La ville d’Al-Hoceïma, qui fut l’épicentre de plusieurs mois d’une contestation populaire dans le nord du Maroc, a commémoré sous haute surveillance ce week-end la mort tragique il y a un an d’un vendeur de poisson de 31 ans.
« Le mois (d’octobre) a été calme, mais il y a eu des contestations hier (samedi) dans le centre », a déclaré à l’AFP un commerçant de 45 ans, qui accepte de parler sous condition d’anonymat dans une ville très surveillée par les autorités.
Le 28 octobre 2016, la mort effroyable de Mouhcine Fikri –broyé dans une benne à ordures en tentant de récupérer sa marchandise confisquée par les autorités– avait suscité une indignation populaire profonde, suivie de plusieurs mois de manifestations.
Les contestataires dénonçaient la « marginalisation » de la région du Rif.
Une vague d’arrestations avait suivi tandis que les autorités promettaient parallèlement de relancer les projets de développement et sanctionnaient des responsables accusés d’avoir entravé certains projets.
« Les protestations sont moins importantes qu’avant », assure un commerçant d’Al-Hoceïma qui « ne sort plus » lui-même depuis plusieurs semaines.
– Escarmouches –
Samedi, dans cette ville balnéaire bouclée par les forces de l’ordre, le jour-anniversaire de la mort du vendeur de poissons a cependant été marqué par quelques escarmouches et arrestations.
Les partisans du mouvement de contestation « ont essayé de manifester mais la police les a empêchés de se rassembler », explique un jeune homme de 19 ans sous couvert d’anonymat.
Dimanche, le centre-ville était complètement calme et le dispositif des forces de l’ordre avait été allégé.
Le comité de soutien des prisonniers du Hirak –la mouvance, le nom donné localement au mouvement de contestation– avait appelé à manifester en mémoire de Mouhcine Fikri et pour la libération des détenus.
Entre 200 et 300 militants du Hirak ont été arrêtés ces derniers mois, selon les sources.

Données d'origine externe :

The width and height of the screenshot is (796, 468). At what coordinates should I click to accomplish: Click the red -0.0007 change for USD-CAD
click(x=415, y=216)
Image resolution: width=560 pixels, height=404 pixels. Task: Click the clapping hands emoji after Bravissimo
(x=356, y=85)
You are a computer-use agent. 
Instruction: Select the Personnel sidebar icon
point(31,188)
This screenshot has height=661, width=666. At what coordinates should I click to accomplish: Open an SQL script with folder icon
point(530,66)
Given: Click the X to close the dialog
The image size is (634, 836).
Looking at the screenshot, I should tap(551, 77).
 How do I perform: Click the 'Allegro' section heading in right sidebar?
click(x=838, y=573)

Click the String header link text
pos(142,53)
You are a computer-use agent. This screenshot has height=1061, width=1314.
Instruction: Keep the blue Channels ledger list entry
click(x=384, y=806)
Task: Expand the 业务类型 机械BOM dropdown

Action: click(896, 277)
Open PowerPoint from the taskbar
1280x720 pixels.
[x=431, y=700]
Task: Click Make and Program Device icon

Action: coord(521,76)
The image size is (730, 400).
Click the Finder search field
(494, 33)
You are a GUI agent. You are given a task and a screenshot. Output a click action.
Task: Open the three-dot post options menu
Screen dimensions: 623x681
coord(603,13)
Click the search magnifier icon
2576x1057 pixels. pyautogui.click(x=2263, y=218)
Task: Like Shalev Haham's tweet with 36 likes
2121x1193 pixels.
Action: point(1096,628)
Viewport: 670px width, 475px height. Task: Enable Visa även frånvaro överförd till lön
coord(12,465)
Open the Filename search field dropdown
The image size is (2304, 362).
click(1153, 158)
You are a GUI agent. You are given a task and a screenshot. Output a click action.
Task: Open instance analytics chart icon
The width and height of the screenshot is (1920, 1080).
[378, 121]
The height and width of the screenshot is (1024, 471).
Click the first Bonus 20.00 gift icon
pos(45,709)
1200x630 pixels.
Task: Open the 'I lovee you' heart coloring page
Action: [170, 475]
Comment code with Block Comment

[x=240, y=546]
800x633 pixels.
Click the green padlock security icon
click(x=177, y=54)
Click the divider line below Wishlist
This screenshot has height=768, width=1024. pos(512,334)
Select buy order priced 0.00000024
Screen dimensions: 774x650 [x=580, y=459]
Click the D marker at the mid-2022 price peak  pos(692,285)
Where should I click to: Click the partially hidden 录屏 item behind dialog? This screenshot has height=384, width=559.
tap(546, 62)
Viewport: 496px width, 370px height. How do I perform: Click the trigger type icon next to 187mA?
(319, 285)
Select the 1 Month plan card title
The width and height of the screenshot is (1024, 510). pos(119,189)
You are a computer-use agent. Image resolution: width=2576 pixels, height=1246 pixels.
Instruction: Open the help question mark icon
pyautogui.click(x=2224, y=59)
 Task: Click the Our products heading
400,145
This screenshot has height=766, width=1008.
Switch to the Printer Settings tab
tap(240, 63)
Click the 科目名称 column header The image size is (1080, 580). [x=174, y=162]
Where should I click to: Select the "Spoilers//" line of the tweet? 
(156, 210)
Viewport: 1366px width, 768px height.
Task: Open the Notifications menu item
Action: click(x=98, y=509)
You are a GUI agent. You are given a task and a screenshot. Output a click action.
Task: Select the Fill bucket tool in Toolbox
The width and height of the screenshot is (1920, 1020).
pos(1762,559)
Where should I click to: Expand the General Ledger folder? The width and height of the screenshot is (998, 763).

Certains ont déjà été condamnés à de lourdes peines de prison, d’autres attendent leur procès.
Les autorités locales avaient interdit toutes les manifestations parce qu’elles « interviennent après le retour de la sécurité et de la quiétude dans la province », selon leur communiqué officiel. Elles ont aussi affirmé que les manifestations annoncées ne « respectaient pas les procédures légales ».
Vendredi, le père du vendeur de poisson avait aussi fait part de son « rejet catégorique de l’exploitation du décès de son fils à des fins suspectes », dans un communiqué relayé par l’agence de presse officielle marocaine MAP.
Sa déclaration était intervenue trois jours après la décision du roi du Maroc Mohammed VI de limoger plusieurs ministres et hauts responsables, après un rapport énumérant des « dysfonctionnements » dans le programme de développement destiné à Al-Hoceïma, un des motifs de colère des contestataires du Rif.
« Les choses ont l’air de s’arranger », estime Mohamed, 65 ans, quincailler et père de sept enfants qui veut « rester optimiste » et « voit le futur positivement ».
« Pour l’instant rien n’a changé: il nous faut des hôpitaux, du travail et la liberté », tempère un homme de 29 ans qui survit grâce à des petits boulots.
« Le limogeage des ministres est une bonne chose (…) Le futur dépendra du prochain gouvernement, soit ça s’arrange, soit ça empire », avertit pour sa part le jeune homme de 19 ans, qui contrairement à beaucoup à Al-Hoceïma est tout à fait prêt à parler « politique ». Mais sous couvert d’anonymat.